[EXCERPTED PASSAGE — start]

Use advanced syntax to improve search results

Alex Lemaire avatar
Written by Alex Lemaire
Updated over a week ago

Improve your search results in the Courses tab by leveraging advanced search syntax.

Simple Searches

You can search for single-word terms or a combination of words to find relevant hits in titles, descriptions, skill names, and content configuration.

For example, if you were to search for handling information encryption in a database that contains these titles:

  • handling sensitive information

  • check out our encryption policy

Then both titles would be matched because it contains words found in the search query.

Tip: If you wanted to target the first title, you could force a literal search by enclosing it in double-quotes within the search field: "handling sensitive"

Wildcard Searches

In this same database, searching for "info" would not yield any results, since expansion is not automatic. If you wanted to match "info" against "information," you would have to add the wildcard '*' to expand your word.

For example, searching for "handling info*" would yield the "handling sensitive information" hit.

[EXCERPTED PASSAGE — finish]
[RAW DATA — start]

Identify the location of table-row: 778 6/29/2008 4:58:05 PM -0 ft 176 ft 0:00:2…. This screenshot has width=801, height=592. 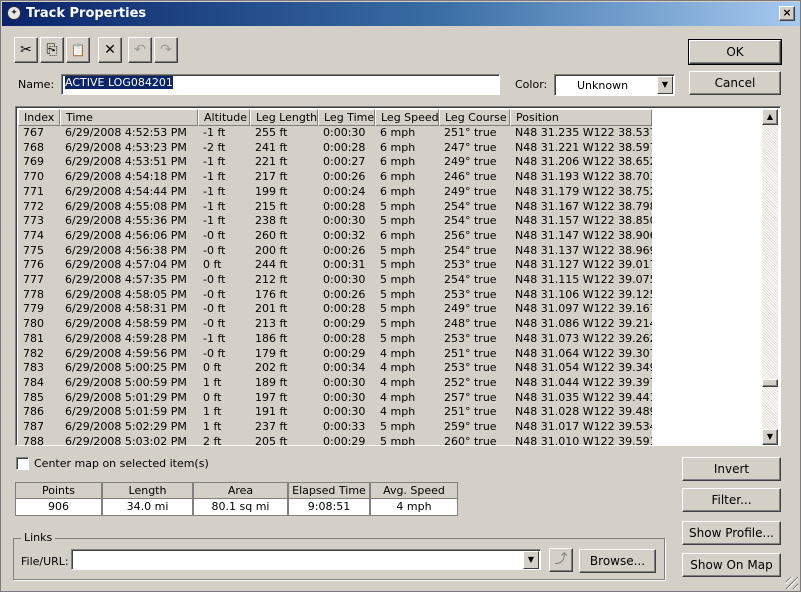
(335, 296).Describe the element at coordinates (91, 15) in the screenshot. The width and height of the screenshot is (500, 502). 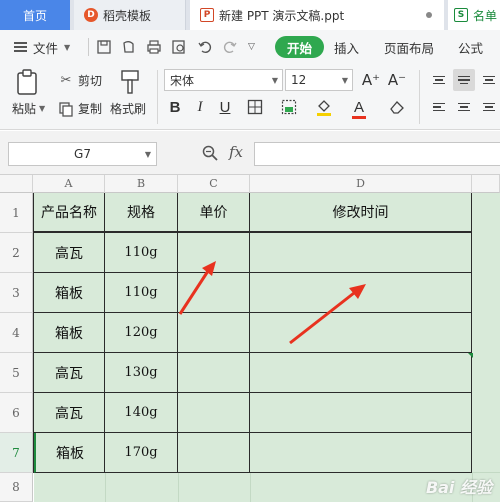
I see `docer-logo-icon: D` at that location.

[RAW DATA — finish]

▸ **EXERCISE GOAL**
Carry on the help article about advanced search syntax from its last sentence, writing its next part in the same style.

▸ **RESULT OF THIS TASK**
Boolean Searches

You may want to filter out adjacent terms if your content database is extensive. For example, if you want to find courses related to security policies but not those about encryption, you can search for: "security policy -encryption".

Note the use of the minus sign. This instructs the search engine to exclude results that contain this word.

Similarly, the plus sign (+) can instruct the search engine to require terms.

Combined Example

You can combine the wildcard and the boolean operators (plus and minus) to create very pointed search queries. For example:

polic* -encryption +security

In the above example, we ask the system to match titles, content, skills, and descriptions that may contain the substring "polic" that necessarily do not contain the word encryption but that forcibly include security.